The enforcement measures come amid lawmaker skepticism of a diplomatic deal between the U.S. and Iran that would see Tehran freeze some aspects of its nuclear program in exchange for some sanctions relief. The White House managed to stave off efforts in Congress to pass further sanctions to heighten pressure on Iran and officials have sought to reassure lawmakers they will stay tough on Tehran and enforce those sanctions remaining in place.
The Treasury and State Department said they were targeting businesses who evaded international sanctions designed to cripple Iran’s nuclear ambitions. The actions would freeze the assets of those individuals and companies determined to have violated the sanctions and bar U.S. entities from doing business with them.
U.S. officials said the six-month nuclear agreement between the U.S. and Iran won’t interfere with the administration’s continued efforts to “expose and disrupt those supporting Iran's nuclear program or seeking to evade our sanctions.”
“These sanctions have isolated Iran from the international financial system, imposed enormous pressure on the Iranian economy, and motivated the Iranian leadership to make the first meaningful concessions on its nuclear program in over a decade,” said Treasury Under Secretary for Terrorism and Financial Intelligence David S. Cohen.
“Today’s actions should be a stark reminder to businesses, banks and brokers everywhere that we will continue relentlessly to enforce our sanctions, even as we explore the possibility of a long-term, comprehensive resolution of our concerns with Iran’s nuclear program,” he added.
Senate Banking Chairman Tim Johnson, D-S.D., said this week that his committee would not pursue new sanctions against Iran at this time.
Johnson said Secretary of State John Kerry had made a strong case for a “pause in Congressional action on new sanctions, so I am inclined to support their request and hold off on committee action for now.”
The Banking committee is the leading panel charged with overseeing sanctions legislation in the Senate.
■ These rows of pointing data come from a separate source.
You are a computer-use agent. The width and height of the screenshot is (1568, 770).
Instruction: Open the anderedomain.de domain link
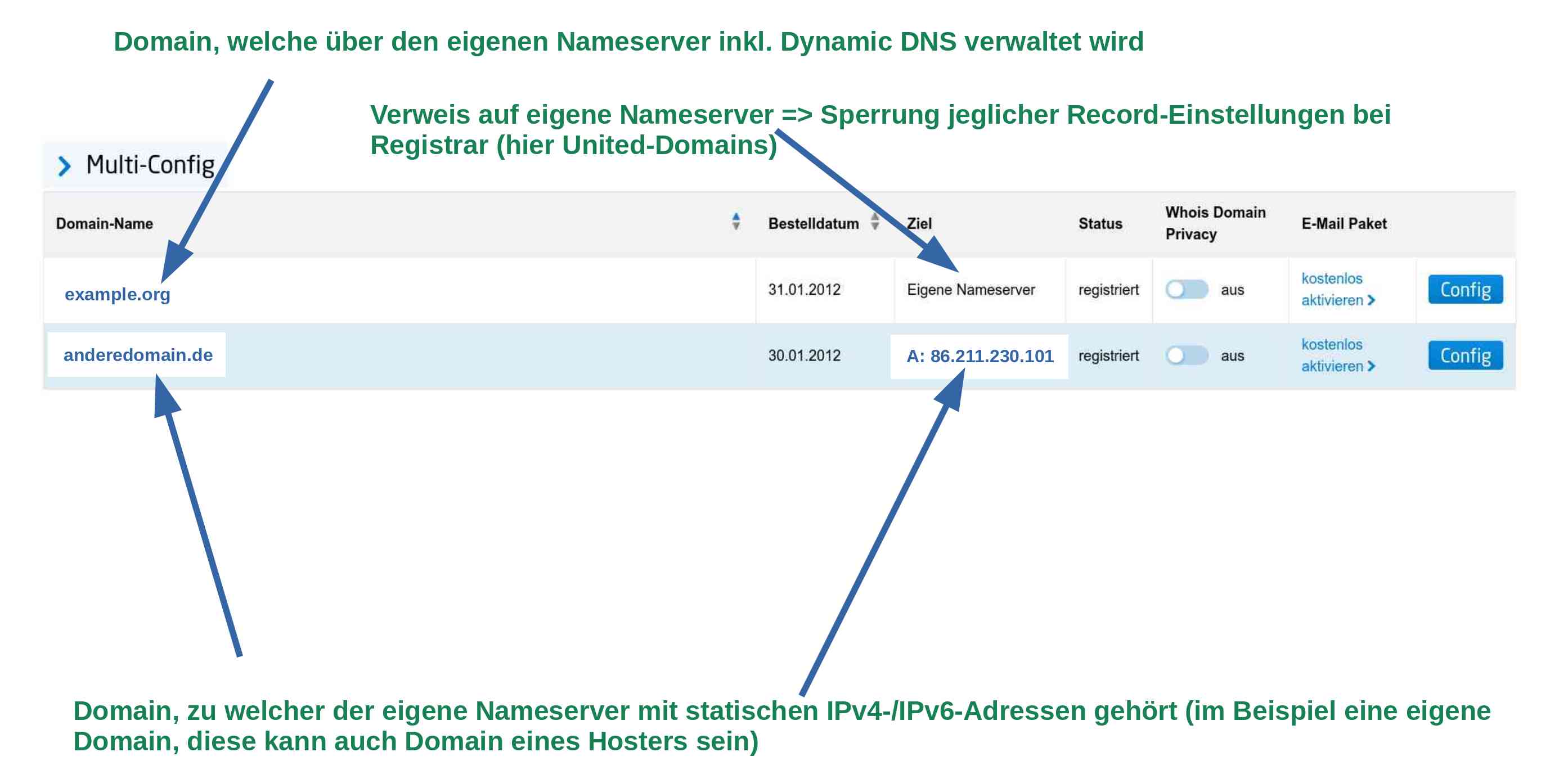click(138, 355)
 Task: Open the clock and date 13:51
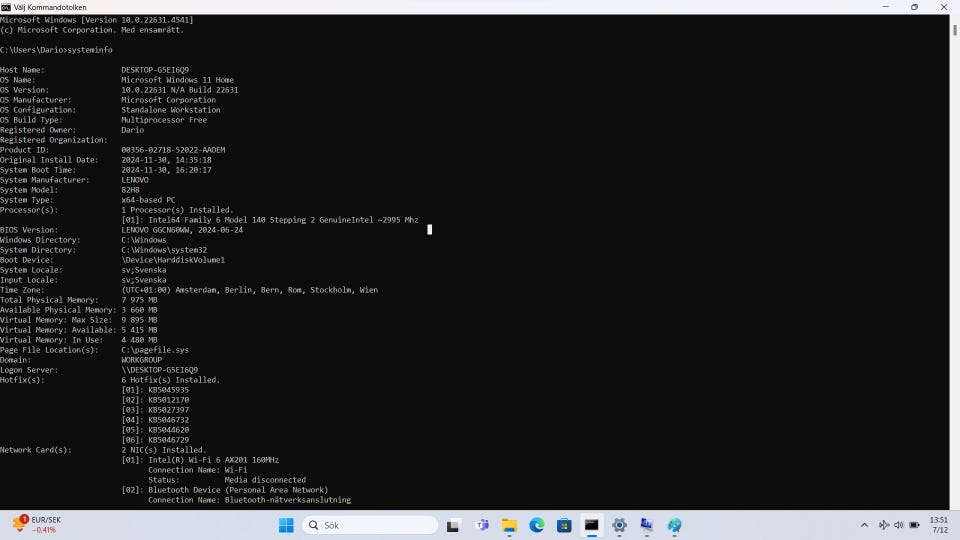click(x=938, y=525)
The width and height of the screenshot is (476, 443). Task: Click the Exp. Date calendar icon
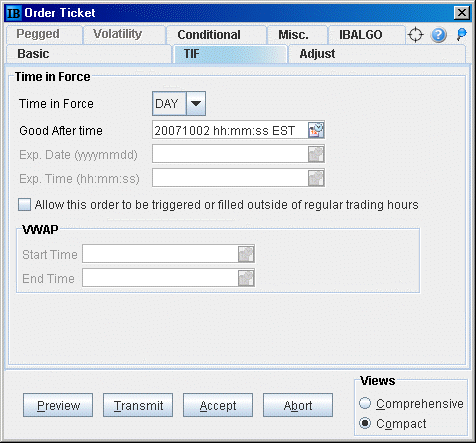click(x=316, y=154)
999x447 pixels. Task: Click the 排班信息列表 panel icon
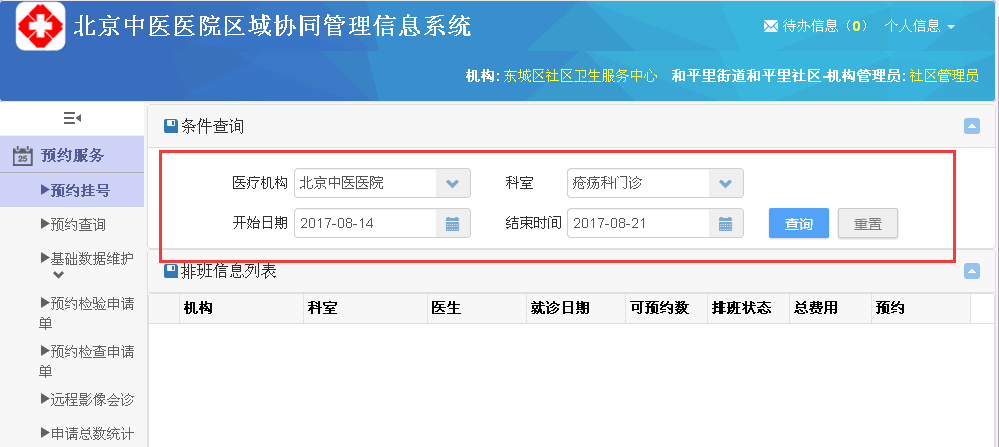coord(171,270)
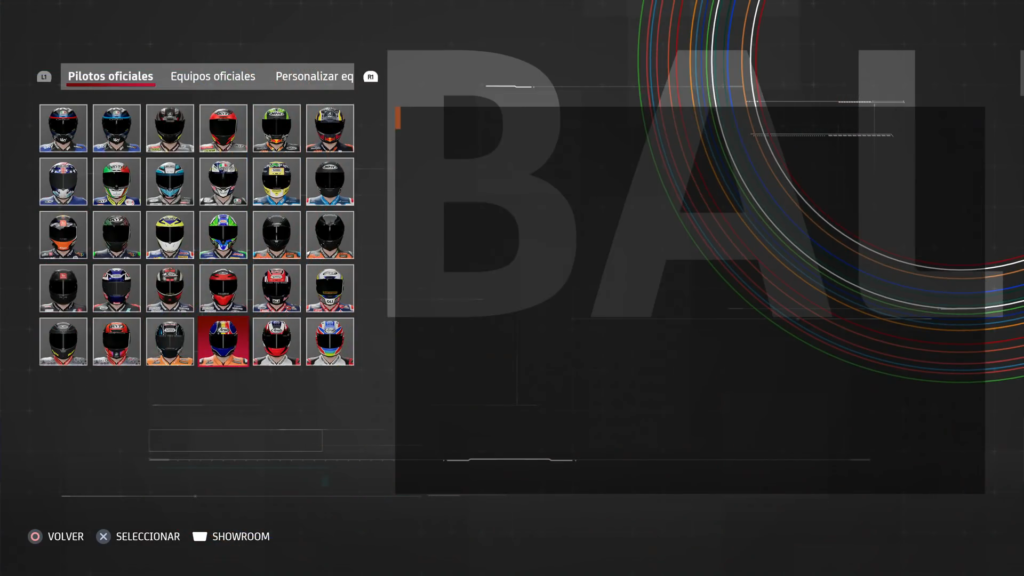
Task: Choose the rider wearing the light-blue helmet
Action: coord(170,182)
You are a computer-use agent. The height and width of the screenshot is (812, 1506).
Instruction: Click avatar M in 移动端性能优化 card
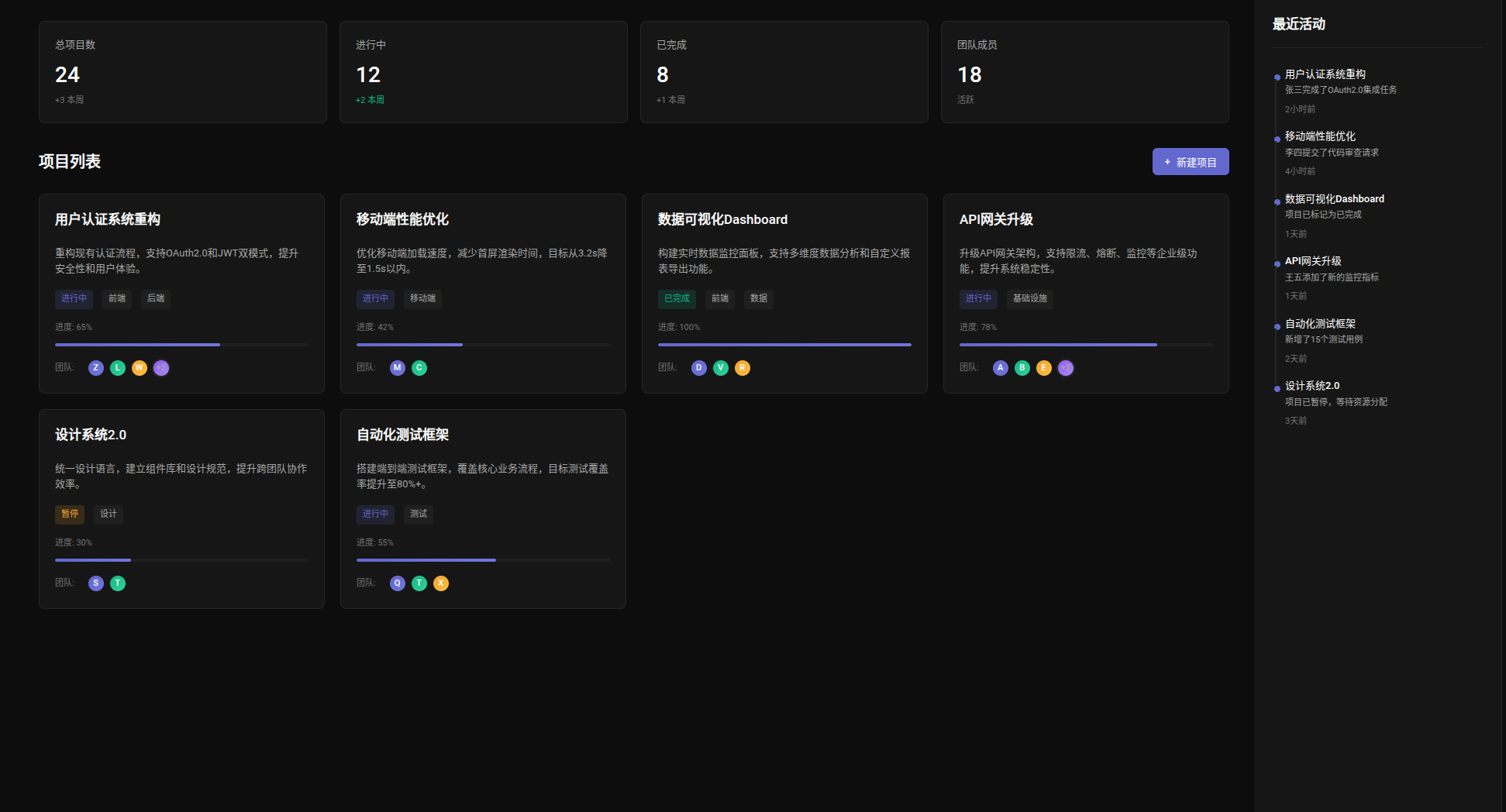coord(398,368)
That panel, along with the Foreign Affairs committees in the House and Senate have been debating for months whether to impose new restrictions on doing business with Iran to try to force Tehran to roll back its nuclear program.
Several key lawmakers have pushed hard for a new round of sanctions to keep up pressure on Iran.
On Monday, Iranian Foreign Minister Javad Zarif warned that any new U.S. sanctions would sink the interim nuclear deal and reminded the international community that Washington promised not to impose new sanctions as part of that agreement.
Kerry testified at a hearing of the House Foreign Affairs Committee Tuesday, and Wendy Sherman, the State Department's lead U.S. negotiator with Iran, along with Cohen, will testify before the Senate Banking Committee Thursday.
A senior administration official told reporters that the Treasury and State Department actions announced Thursday should not come as a surprise because the Obama administration has been “explicit” that existing sanctions “would remain firmly in place and we will continue to rigorously enforce them.”
The official said that when President Obama announced the deal late November he stressed that pressure on Iran's economy would continue to mount during the initial six-month period.
The Treasury Department said more than a dozen companies and individuals have worked with Iran by using front companies in foreign countries to deceive foreign suppliers and support Tehran's “illicit proliferation and evasion activities.” The individuals and companies are located all over the world, U.S. officials said, from Singapore to the Philippines, the Ukraine, Cyprus and in Iran.
“These actions demonstrate our continued commitment to vigorously [punish] those who evade our sanctions… and to make sure that no one in the international business and banking communities misunderstands or underestimates our intent to vigorously enforce” existing sanctions, the official said.
“We haven't let up, we won't let up,” the official added.
Critics of the nuclear deal between the U.S. and Iran, including Israeli Prime Minister Benjamin Netanyahu, argue that the six-month deal erodes the sanctions regime the U.S. and international community have spent years building. Businesses will use the six-month period to flood into Iran and those deals -- and the economic growth they spur -- will be hard to reverse if the U.S. determines that Iran is not complying with the terms of the deal, they say.
Administration officials are pushing back against that argument, and Thursday's action is designed to show that the U.S. will remain vigilant against businesses that view any diplomatic detente as a chance to exploit business opportunities in Iran.
“There is no reason to believe that Iran is now open for business,” the administration official said. “It is still subject to the toughest sanctions… probably in history.”
The official warned international businesses that viewing the six-month interim period as a time to rush in to build business ties with Iran would be “both foolish as a business matter and dangerous as a legal matter.”
This story was published at 9:02 a.m. and has been updated.